• **Set tasks**:
**A.** Shorten the paragraph that starts "The agency has accused Google" in the Google lawsuit article below, keeping its main facts.
**B.** Retype everything in the Google lawsuit article below from "While the lawsuit" down to "India as well.", with no changes.

• **Page**:
* * *
The Justice Department, describing Google as a “monopoly gatekeeper for the internet,” has alleged in its 64-page lawsuit that the $1 trillion company is “unlawfully maintaining monopolies in the markets for general search services, search advertising, and general search text advertising in the United States.”

The agency has accused Google of blocking competition and preventing other search engines from scaling their services by entering into exclusive agreements with device manufacturers like Apple and Samsung as well as telecom service providers.

Explained: US’ Landmark Antitrust Case Against Google’s ‘Monopoly’

  1. 1. WHAT ARE THE CORE ALLEGATIONS AGAINST GOOGLE?

    While the lawsuit refers to Google’s alleged anti-competitive practices with regards to American companies, consumers and advertisers, the core allegations have found an echo across the European Union and, in recent times in India as well.

    The Quint dissects and decodes the lawsuit, Google’s response and explains why this is a landmark case, one that may take years to actually go to trial and what implications it could have for Google, India and the internet economy at large.

    The US Justice Department’s lawsuit begins its allegations by stating “Two decades ago, Google became the darling of Silicon Valley as a scrappy startup with an innovative way to search the emerging internet. That Google is long gone.”

    It is important to note that the Department has gone after the Google’s core search engine services, which lies at the foundation of its conglomerate of other services like advertising, video, data mining.

    Having investigated present day Google, the agency has listed the following as its primary allegations against Google’s alleged anti-competitive practices:

    • They have had harmful effects on competition and consumers
    • Entering exclusionary agreements with companies like Apple, LG, Samsung to to be their default search engine
    • Google, through its search engine, has become the monopoly gatekeeper of the internet
    • Other search engines have no real chance of competing as they are “denied vital distribution, scale, and product recognition”
    • Denying competitors to scale effectively
    • Blocking vital distribution channels for competitors and, by doing so, Google “thwarts potential innovation.”
    Expand
  2. 2. WHAT DOES GOOGLE HAVE TO SAY?

    In a strong rebuttal, Google has responded to the allegations, calling them “deeply flawed”. Google’s response has two primary parts:

    1. Americans don’t use Google because they have to – they use it because they choose to
    2. Our competitors are readily available too, if you want to use them.
    In an official blog, Kent Walker, SVP of Global affairs, writes, “People use Google because they choose to, not because they’re forced to, or because they can’t find alternatives.”

    Defending its policies and practices, Walker stated the lawsuit would only “artificially prop up lower-quality search alternatives and raise phone prices.”

    Describing the antitrust allegations as “dubious”, the company went on to say, “Yes, like countless other businesses, we pay to promote our services, just like a cereal brand might pay a supermarket to stock its products at the end of a row or on a shelf at eye level.”
* * *
• **Material supplied**:

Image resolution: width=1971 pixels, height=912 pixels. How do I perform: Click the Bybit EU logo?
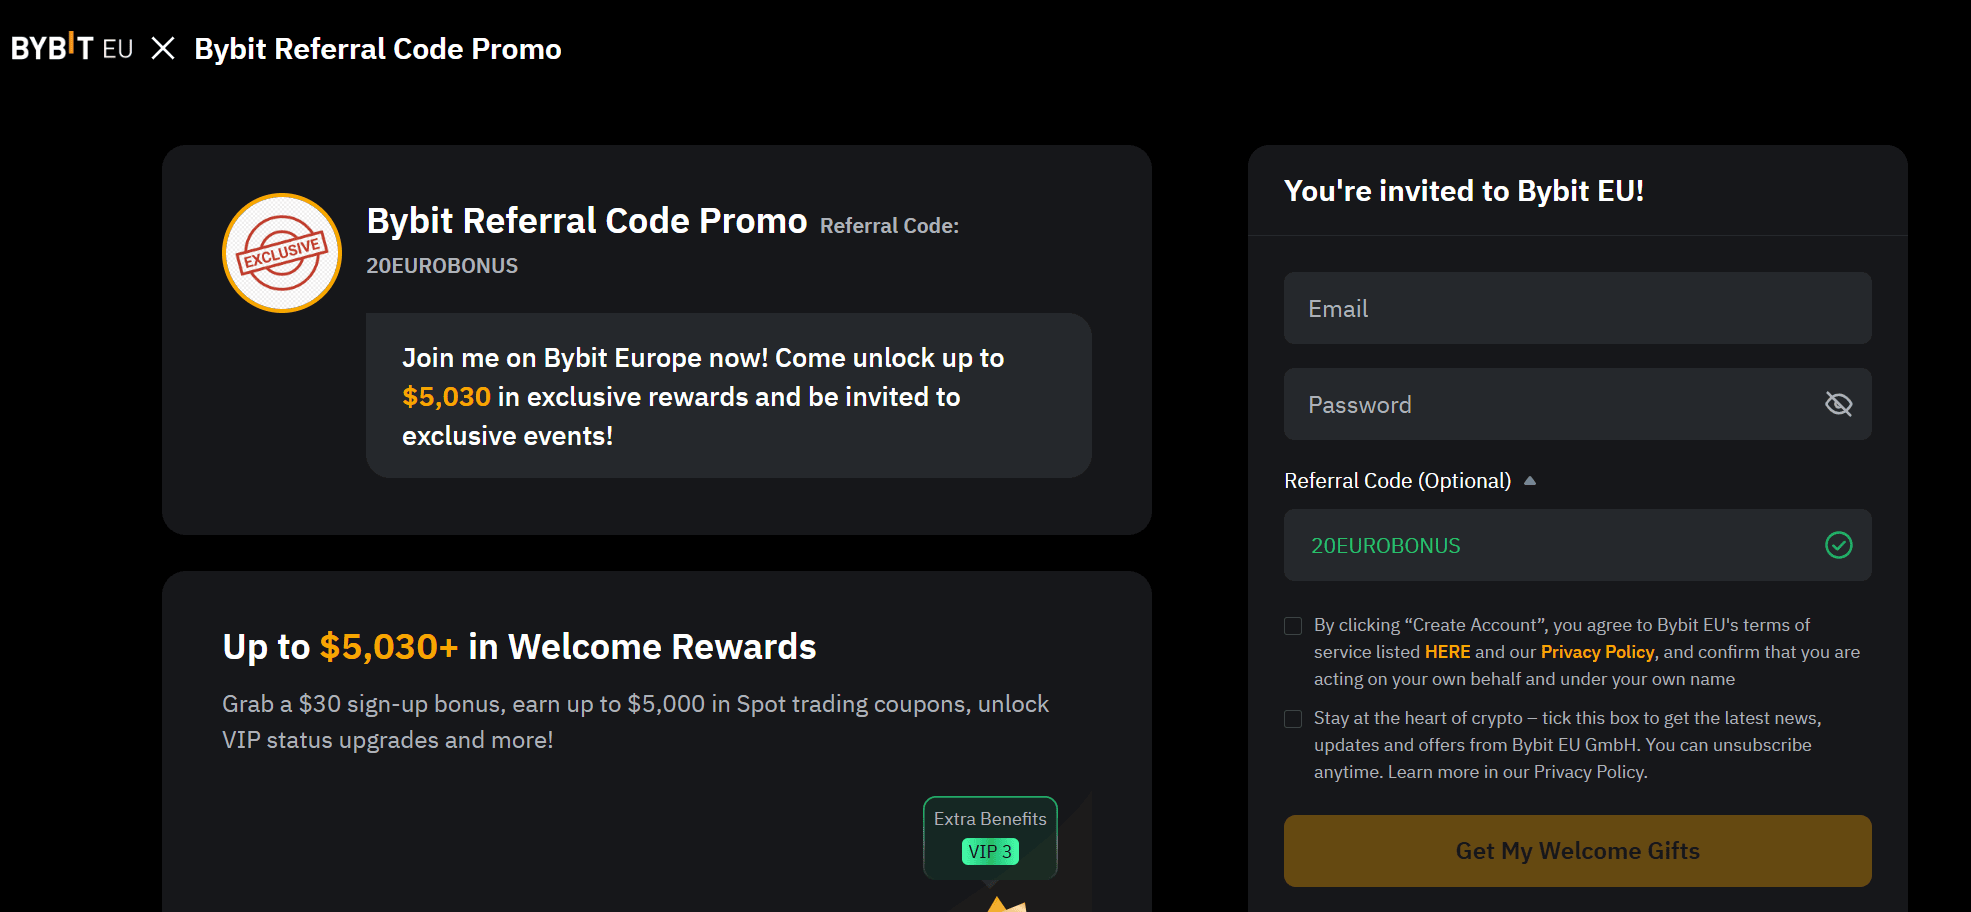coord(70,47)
* * *
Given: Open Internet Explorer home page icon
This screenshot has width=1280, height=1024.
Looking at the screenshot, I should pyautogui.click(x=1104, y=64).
* * *
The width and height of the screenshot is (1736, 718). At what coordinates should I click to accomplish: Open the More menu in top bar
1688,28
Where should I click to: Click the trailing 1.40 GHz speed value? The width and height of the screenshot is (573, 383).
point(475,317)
* * *
• **Task answers**:
**A.** The agency says Google blocks competition and keeps rival search engines from scaling by making exclusive deals with device makers such as Apple and Samsung and with telecom providers.

**B.**
While the lawsuit refers to Google’s alleged anti-competitive practices with regards to American companies, consumers and advertisers, the core allegations have found an echo across the European Union and, in recent times in India as well.